> _Excerpt to read_
★ ★ ★

Experts think the microbiome could be the key to treat all sorts of diseases. But how can we make these microorganisms collaborate with us? Let’s do a gut check.
We’ve all been told that our DNA is what makes us what we are. What many don’t realize is that the DNA that defines us is not just that of our own human cells, but also that of the millions of microbes that live on our skin, inside our gut and pretty much everywhere in the human body. In terms of the total number of unique genes, it is estimated that the community of microorganisms that share our body outnumbers our own genes by 150 times. Thus, some scientists refer to them as our “second genome,” and some even treat it as one more of our organs.
With the advent of DNA sequencing technologies, scientists started to study in depth the role that these microbes play in our lives, and we can no longer deny that they are key to both health and disease. In the last decade, the number of scientific publications on the topic has exploded. And over 800 registered clinical trials are testing whether these tiny creatures can help us treat human diseases ranging from inflammatory bowel disease to diabetes, autism, cancer, and AIDS.
The expectations are certainly high, with the human microbiome market projected to reach a whopping $3.2Bn by 2024. Others have a gut feeling that its impact on medicine will not be as big, though. So I set out to review what’s going on in the field and whether studying our tiny life partners can really help us cure human diseases. But let’s start from the beginning.
What is the real potential of the microbiome?
The term microbiome was coined by Nobel Laureate Joshua Lederberg. He describes it as “the ecological community of commensal, symbiotic, and pathogenic microorganisms that literally share our body space and have been all but ignored as determinants of health and disease.”
We acquire our first microbes at birth as we leave the sterile conditions of the womb. After that, scientists believe that our first 3 to 5 years of life are essential to establish the microbiome, whose composition is unique to each person and changes through life as does our environment. The factors that can influence the composition of these microbial communities are many, from diet — for example, vegans and vegetarians have distinct microbial cells — to exercise habits, age, location and many more we might still not know of.
But most importantly, dysbiosis — an unbalanced microbiome composition — has been linked to inflammatory bowel disease (IBD), multiple sclerosis, diabetes, allergies, asthma, autism, and many other conditions.
To better understand these links, many projects launched in the past few years have focused on mapping microbial genes that are associated with disease. In Europe, the MetaHIT project has looked at IBD and obesity, while in the US the Human Microbiome Project focuses on studying preterm birth complications and diabetes as well as IBD.
Another indication where the microbiome could have a huge impact is cancer. It is already known that some microorganisms render cancer drugs ineffective, whereas others are actually necessary to make these drugs work. Meaning that making a patient have the right microbiome might massively affect their chances of surviving cancer.
“2018 will be the biggest clinical year in microbiome oncology,” says Isabelle de Cremoux, CEO of the VC firm Seventure — the first to have the guts to ever set up a fund dedicated exclusively to microbiome-based therapeutics. De Cremoux expects to see the results of the first-in-human clinical trials this year, which could lead a big wave of new therapies trying to harness the power of the microbiome.
How do we treat the microbiome?

★ ★ ★

> _Provided material_

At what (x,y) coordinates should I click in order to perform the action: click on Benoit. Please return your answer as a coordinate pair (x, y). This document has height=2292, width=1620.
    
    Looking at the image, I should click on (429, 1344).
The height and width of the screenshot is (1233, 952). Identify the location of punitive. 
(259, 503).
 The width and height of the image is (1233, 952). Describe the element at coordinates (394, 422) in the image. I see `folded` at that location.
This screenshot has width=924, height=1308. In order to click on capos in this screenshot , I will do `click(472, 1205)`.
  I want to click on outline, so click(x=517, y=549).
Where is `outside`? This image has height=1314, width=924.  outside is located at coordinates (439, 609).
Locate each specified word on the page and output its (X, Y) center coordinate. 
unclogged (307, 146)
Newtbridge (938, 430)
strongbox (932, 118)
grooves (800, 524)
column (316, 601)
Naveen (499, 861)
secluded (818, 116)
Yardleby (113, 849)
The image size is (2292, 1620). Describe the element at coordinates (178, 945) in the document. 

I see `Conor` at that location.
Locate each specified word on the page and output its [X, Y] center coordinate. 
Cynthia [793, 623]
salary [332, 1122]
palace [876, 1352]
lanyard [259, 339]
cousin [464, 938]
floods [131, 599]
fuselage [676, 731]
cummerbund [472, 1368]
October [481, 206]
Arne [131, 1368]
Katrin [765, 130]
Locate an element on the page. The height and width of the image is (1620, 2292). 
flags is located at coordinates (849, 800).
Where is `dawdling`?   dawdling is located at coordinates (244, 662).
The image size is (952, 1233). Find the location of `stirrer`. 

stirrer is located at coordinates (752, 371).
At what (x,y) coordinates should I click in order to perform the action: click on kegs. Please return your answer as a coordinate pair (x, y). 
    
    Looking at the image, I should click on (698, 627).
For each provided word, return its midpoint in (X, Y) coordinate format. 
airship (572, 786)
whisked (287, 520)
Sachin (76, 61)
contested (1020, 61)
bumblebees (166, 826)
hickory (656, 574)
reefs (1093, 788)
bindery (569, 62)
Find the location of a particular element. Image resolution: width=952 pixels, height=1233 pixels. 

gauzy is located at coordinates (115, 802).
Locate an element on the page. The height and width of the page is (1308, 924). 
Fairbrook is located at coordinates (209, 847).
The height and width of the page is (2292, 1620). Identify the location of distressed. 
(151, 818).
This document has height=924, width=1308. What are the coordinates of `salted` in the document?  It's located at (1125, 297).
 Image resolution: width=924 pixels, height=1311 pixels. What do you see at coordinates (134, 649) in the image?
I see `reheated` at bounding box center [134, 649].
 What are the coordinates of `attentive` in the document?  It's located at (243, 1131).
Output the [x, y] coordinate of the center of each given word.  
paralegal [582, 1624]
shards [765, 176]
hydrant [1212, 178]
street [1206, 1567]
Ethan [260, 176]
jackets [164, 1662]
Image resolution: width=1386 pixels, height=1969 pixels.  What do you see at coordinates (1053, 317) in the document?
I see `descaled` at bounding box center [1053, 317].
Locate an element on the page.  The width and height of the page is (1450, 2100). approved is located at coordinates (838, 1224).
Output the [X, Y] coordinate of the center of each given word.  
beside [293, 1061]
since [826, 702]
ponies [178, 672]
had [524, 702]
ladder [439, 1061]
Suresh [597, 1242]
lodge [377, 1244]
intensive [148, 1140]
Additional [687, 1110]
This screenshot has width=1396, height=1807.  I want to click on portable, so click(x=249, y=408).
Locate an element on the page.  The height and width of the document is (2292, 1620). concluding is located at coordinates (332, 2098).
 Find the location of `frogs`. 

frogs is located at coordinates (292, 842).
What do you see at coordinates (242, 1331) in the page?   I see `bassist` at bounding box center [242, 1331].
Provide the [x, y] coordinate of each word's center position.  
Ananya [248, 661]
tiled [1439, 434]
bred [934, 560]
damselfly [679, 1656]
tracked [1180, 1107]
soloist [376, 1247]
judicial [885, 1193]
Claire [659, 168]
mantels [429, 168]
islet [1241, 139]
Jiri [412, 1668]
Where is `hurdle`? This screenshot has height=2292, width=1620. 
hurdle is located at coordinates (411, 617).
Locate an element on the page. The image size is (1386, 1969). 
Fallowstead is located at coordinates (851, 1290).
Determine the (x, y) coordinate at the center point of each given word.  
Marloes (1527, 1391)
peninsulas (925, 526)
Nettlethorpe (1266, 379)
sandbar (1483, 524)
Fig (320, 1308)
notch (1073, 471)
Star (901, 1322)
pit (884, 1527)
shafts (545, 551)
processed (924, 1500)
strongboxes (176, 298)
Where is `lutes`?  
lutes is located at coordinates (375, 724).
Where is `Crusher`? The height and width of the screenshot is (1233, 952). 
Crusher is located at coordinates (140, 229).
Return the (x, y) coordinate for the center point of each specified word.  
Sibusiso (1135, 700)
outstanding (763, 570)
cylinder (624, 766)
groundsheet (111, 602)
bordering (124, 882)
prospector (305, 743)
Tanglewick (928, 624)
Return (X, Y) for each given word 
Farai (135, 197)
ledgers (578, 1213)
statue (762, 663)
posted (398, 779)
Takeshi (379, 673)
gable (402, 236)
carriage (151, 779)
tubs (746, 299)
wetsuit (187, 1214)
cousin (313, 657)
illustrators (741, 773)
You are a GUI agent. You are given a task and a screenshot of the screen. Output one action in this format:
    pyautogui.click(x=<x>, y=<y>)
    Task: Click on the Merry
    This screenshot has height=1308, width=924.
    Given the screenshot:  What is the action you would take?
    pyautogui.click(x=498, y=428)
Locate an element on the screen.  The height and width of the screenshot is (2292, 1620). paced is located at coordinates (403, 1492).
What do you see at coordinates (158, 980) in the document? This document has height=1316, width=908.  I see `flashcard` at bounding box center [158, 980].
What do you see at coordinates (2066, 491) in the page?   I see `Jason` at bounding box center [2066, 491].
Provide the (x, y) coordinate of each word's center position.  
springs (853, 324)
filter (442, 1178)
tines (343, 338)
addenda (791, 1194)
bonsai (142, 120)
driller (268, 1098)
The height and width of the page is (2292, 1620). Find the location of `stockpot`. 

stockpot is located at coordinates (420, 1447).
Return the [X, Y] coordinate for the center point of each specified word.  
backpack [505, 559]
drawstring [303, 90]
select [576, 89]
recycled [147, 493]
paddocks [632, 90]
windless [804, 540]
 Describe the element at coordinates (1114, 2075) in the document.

★ ★ ★

> _Required tasks_
1 – Decide whether each statement agrees with the microbiome text. Answer yes or no and quote the words that decide it.
(a) Joshua Lederberg coined the term "microbiome."
(b) More than 1,000 registered clinical trials are testing microbes as treatments for human diseases.
(c) The MetaHIT project is based in the US.
2 – Answer these questions using the microbiome text.
(a) By how many times does the number of unique microbial genes exceed our own?
(b) What value is the human microbiome market projected to reach by 2024?
(c) Which years of life do scientists consider essential for establishing the microbiome?
3 – Continue the microbiome text after its final heading, "How do we treat the microbiome?"

> _Task responses_
1 –
(a) Yes: "The term microbiome was coined by Nobel Laureate Joshua Lederberg."
(b) No: "over 800 registered clinical trials are testing whether these tiny creatures can help us treat human diseases"
(c) No: "In Europe, the MetaHIT project has looked at IBD and obesity"

2 –
(a) 150 times.
(b) $3.2Bn.
(c) The first 3 to 5 years.

3 –
Some of the first attempts at modifying the microbiome composition can be traced back to China thousands of years ago, where doctors treated diarrhea with so-called yellow soup — basically dried stool from a healthy person. Today, the practice is known as fecal microbiota transplant (FMT) and is delivered in the more pleasant form of frozen capsules. In France, MaaT Pharma is using this technique to help patients recover from leukemia and joint infections after their gut microbiome has been wiped due to intensive chemotherapy and antibiotic treatments. In the US, Rebiotix uses FMT to fight C. difficile infections and ulcerative colitis.
But transplanting whole microbial communities can be quite a crude approach. Others are inclined towards a more defined approach where specific bacterial strains or a defined consortium — a group of strains — that are known to be beneficial are delivered, alive, to the patient’s gut.
In the UK, a young company called Microbiotica transfers non-pathogenic strains of C. difficile to fight C. difficile infections as well as IBD and cancer. The firm has set out to rival the likes of US-based Seres Therapeutics, one of the most advanced microbiome companies despite a big setback over a year ago, and Vedanta, which is partnered with Janssen to treat IBD through the microbiome.
These approaches have drawn a lot of attention to the field, but some are skeptical of their real value. Some scientists argue that the bacteria we ingest are not as well adapted to living in our gut as those that have been living there for years, therefore flushing out rapidly and failing to exert a significant change in our health.
“If you look back to over 50 years of clinical research on probiotics, there is no demonstration of clinical efficacy of live bacteria,” Pierre Belichard, CEO of Enterome, told me bluntly.
Based in Paris, Enterome follows a sort of inverse approach to live therapeutics. Instead of adding beneficial bacteria to the gut microbiota, its goal is to develop drugs that specifically target bacteria that cause disease while leaving the rest of the gut microbiome intact. The company’s most advanced program is aimed at treating Crohn’s disease, while a second candidate targets cancer and has attracted a partnership with Bristol-Myers Squibb.
Other companies following a similar approach of selectively drugging pathogenic microbes are Second Genome and C3J Therapeutics in the US and Infant Bacterial Therapeutics in Sweden.
Meanwhile, rather than using drugs, others make use of a type of viruses aptly termed bacteriophages that have evolved over millions of years to only infect and kill very specific strains of bacteria. That is the case of EpiBiome in the US or BiomX in Israel.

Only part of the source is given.